I think Trump’s lies about Wharton and about being “really, really smart” (what we call a self-canceling assertion) are a way of reassuring his people that he can beat the bastards at their own game—’cause he’s been on those commanding heights from which the goddamn elites look down on them, but he was never fooled by their pinkie-hoisting ways. It’s a bit like his ridiculous “success” in business. Even if it were true, it doesn’t hurt his populist bona fides, it only enhances them. Who better to kick ass than a guy who’s made a billion dollars kicking ass?

There’s a rather crippling irony at play here, since it’s long been the refrain of self-appointed conservative critics of the academy (such as Ingraham’s erstwhile paramour Dinesh D’Souza, another Dartmouth-incubated tribune of the plain populist right) that the university left is besotted with the instrumental worship of power. Ever since the founding modern PC wars of the 1990s, righteous right-leaning defenders of the Western tradition have laid into the academic left for gleefully discarding old humanist curricula and canons in favor of modish theories of raw Foucauldian cultural dominance. The great organizing catechism for the PC leftists of the nineties was supposed to be Foucault’s confident assertion that knowledge is power. As a corollary of that dogmatic belief, insurgent theorists of left cultural rebellion held that regimes of knowledge everywhere were just begging to be overthrown.

Things look a lot different now, in the age of never-ending right-wing cultural backlash. If anyone lives by the knowledge-is-power credo in the blighted Trump era, it’s the great networked institutions of Koch-funded inquiry; if there’s an ardent Droid Army of politically correct apparatchiks enforcing intellectual orthodoxy and behavioral conformity far and wide, it’s on the American right.

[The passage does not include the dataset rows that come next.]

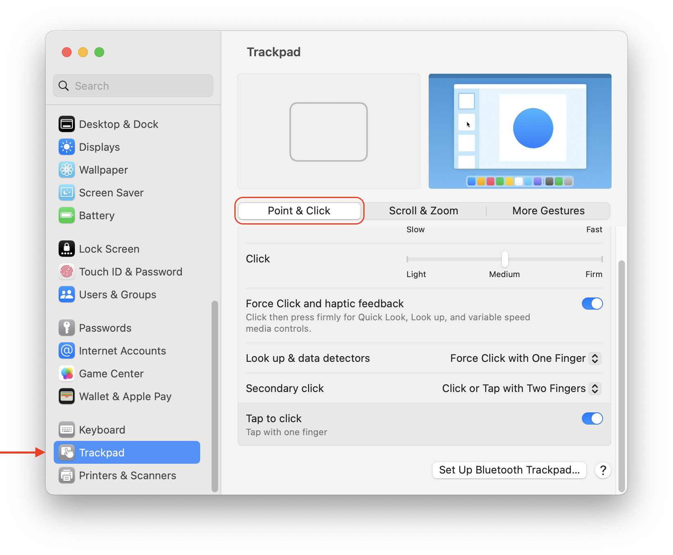Select the Trackpad sidebar item
Image resolution: width=673 pixels, height=555 pixels.
(101, 452)
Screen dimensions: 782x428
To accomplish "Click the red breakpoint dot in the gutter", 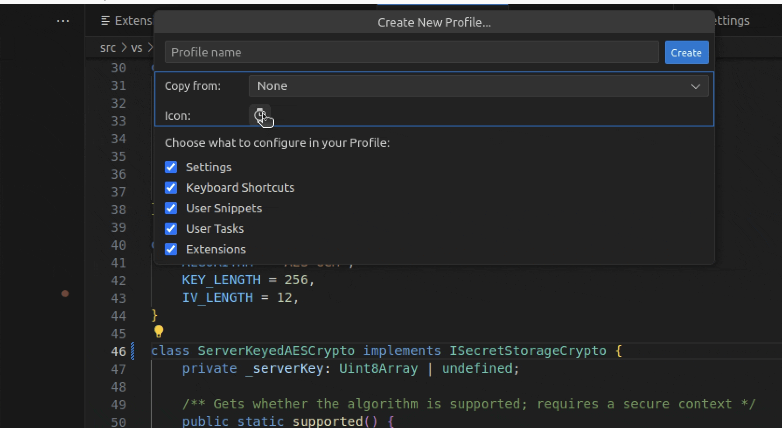I will [x=65, y=294].
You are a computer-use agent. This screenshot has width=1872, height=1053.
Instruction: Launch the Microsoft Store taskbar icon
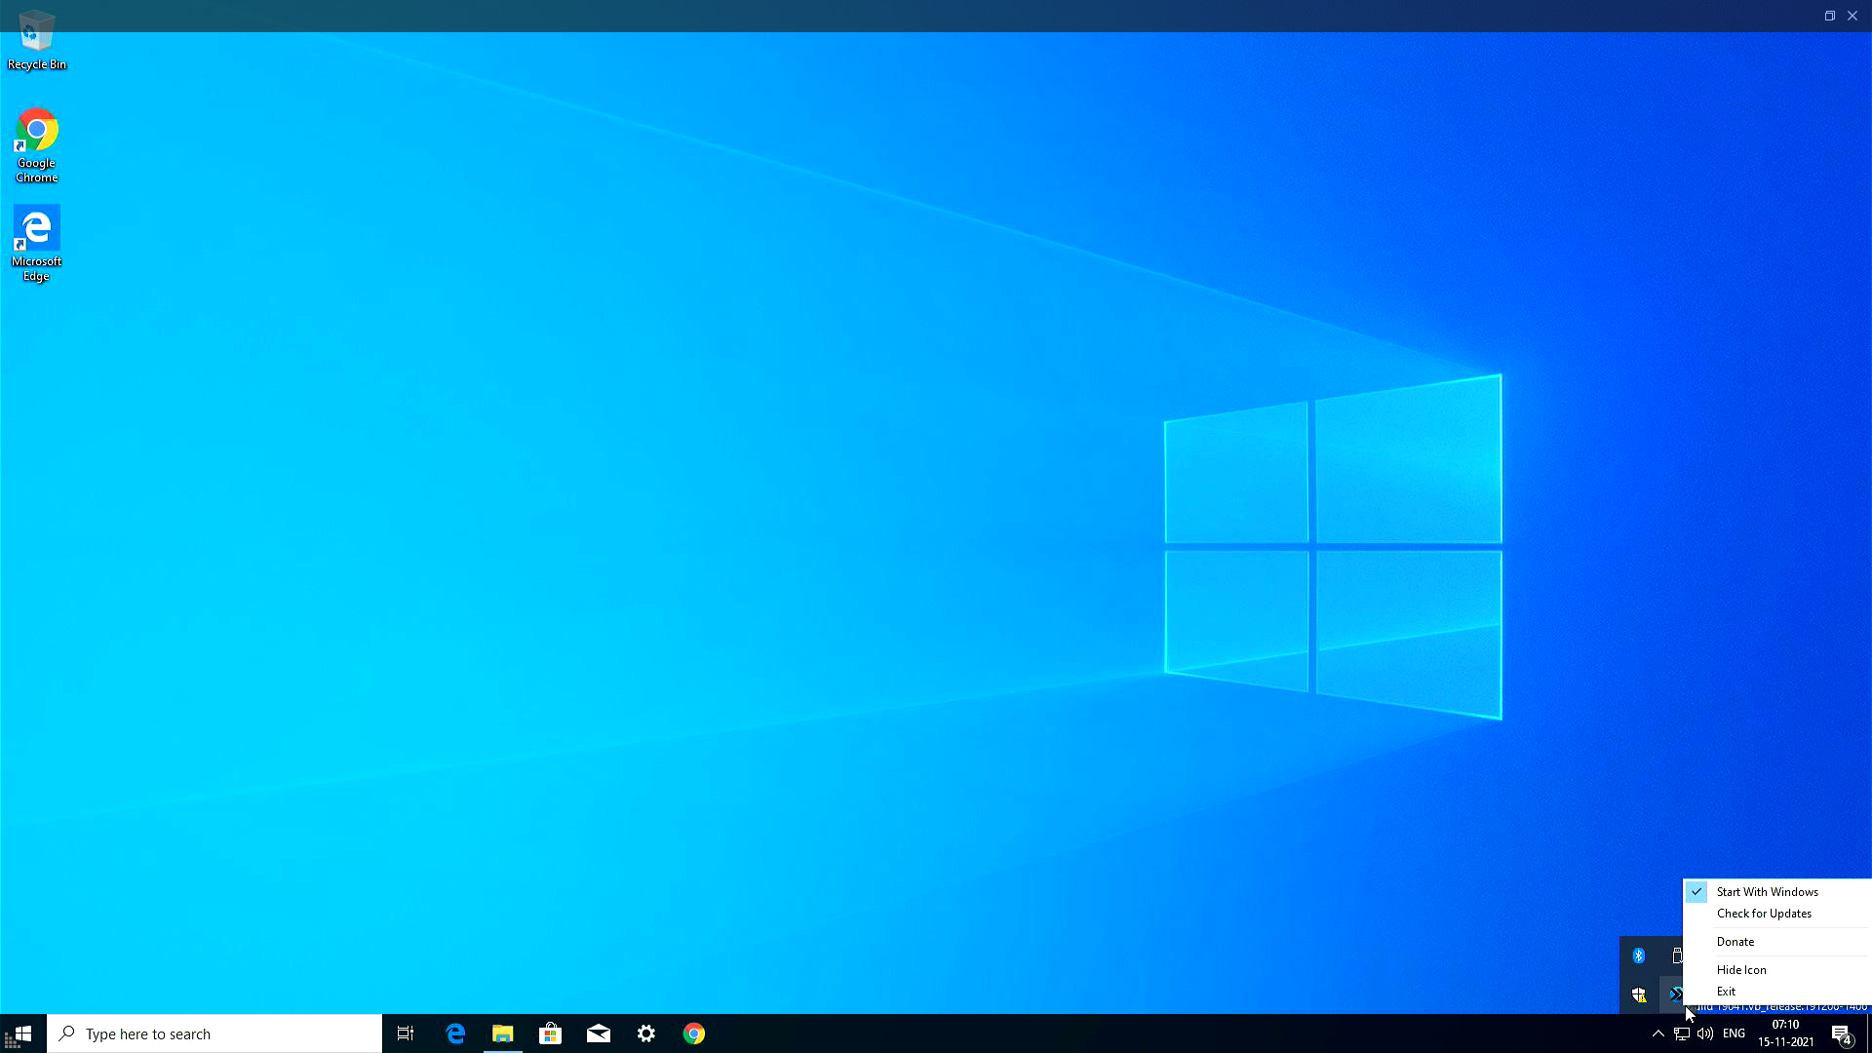click(551, 1034)
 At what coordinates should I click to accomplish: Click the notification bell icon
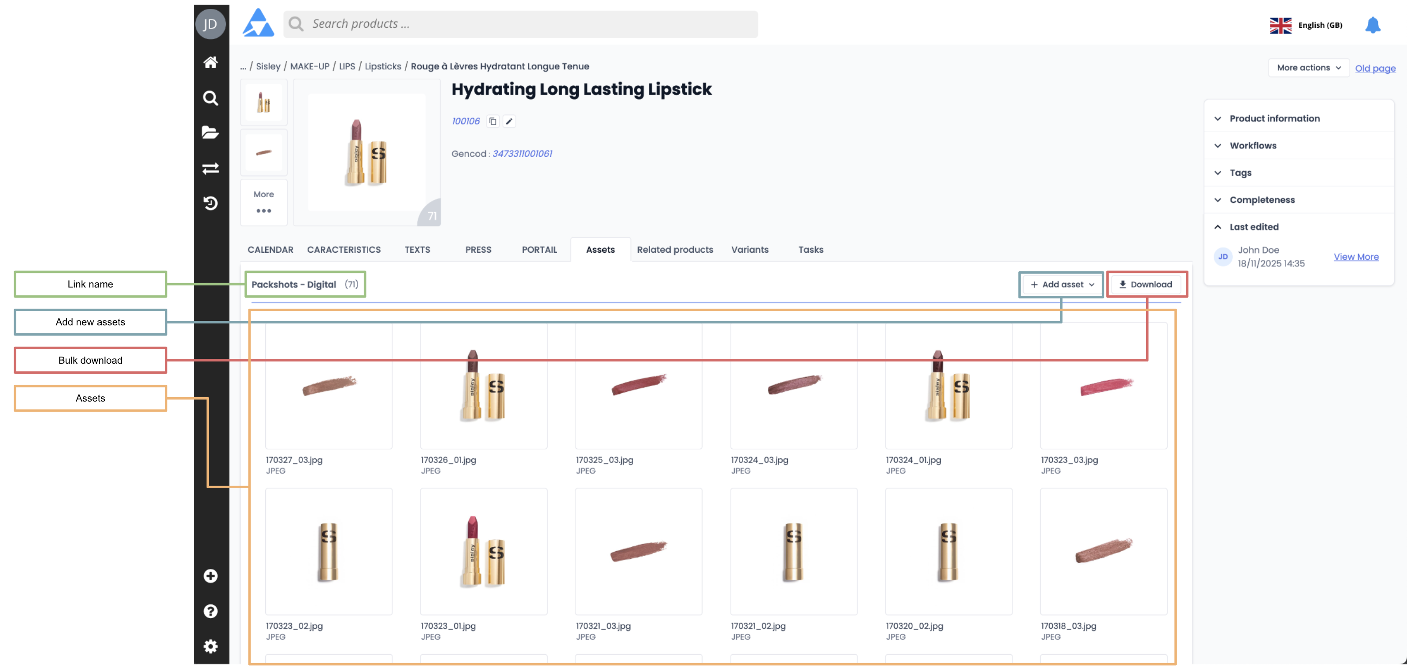point(1372,25)
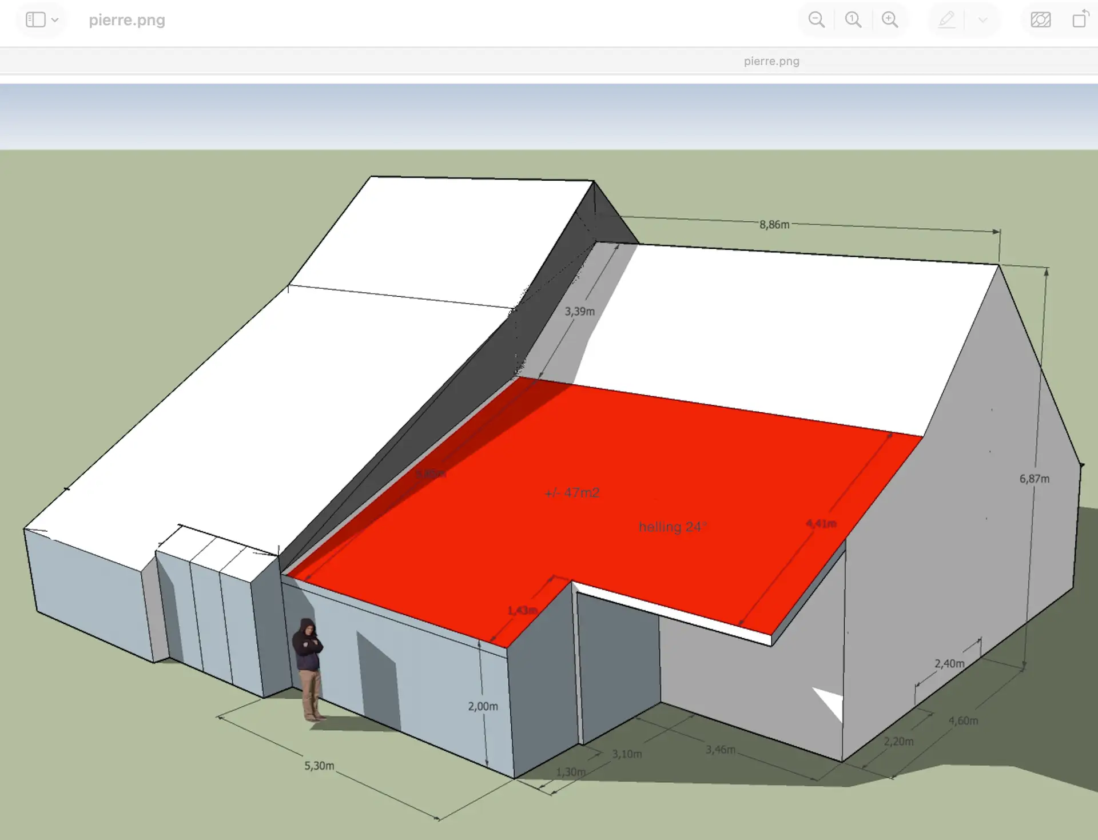1098x840 pixels.
Task: Click the '+/- 47m2' area label
Action: click(572, 492)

But to apprehend such shifting intellectual alliances for what they are is to give the whole hustle away. After all, the great founding article of faith in all these many rightist culture-war academies is that they represent a persecuted samizdat movement of heroic individualists under near-perpetual siege by faithless liberal culture commissars. For the right to acknowledge that it has long dictated the reigning terms of intellectual engagement, from the administrative state to the Supreme Court, or to own up to its own instrumentalist credo of knowledge for power’s sake, would be to relinquish its own reverently intoned backlash theology once and for all. It would be a bit like, I don’t know, learning that the endless regress of tax cuts redistributes wealth upward, that the Koch brothers could hardly care less about your personal liberty, that Infrastructure Week was always a lie—or that a self-appointed cable-news apostle of billionaire-led populist rebellion is most comfortably in her element bullying a public high-school kid for not getting admitted to a few state schools she no doubt believes are not as good as the ones she went to.

 


[*] Correction: This article has been updated to reflect Andrew Ferguson’s job title at The Weekly Standard, which is national correspondent, not staff writer.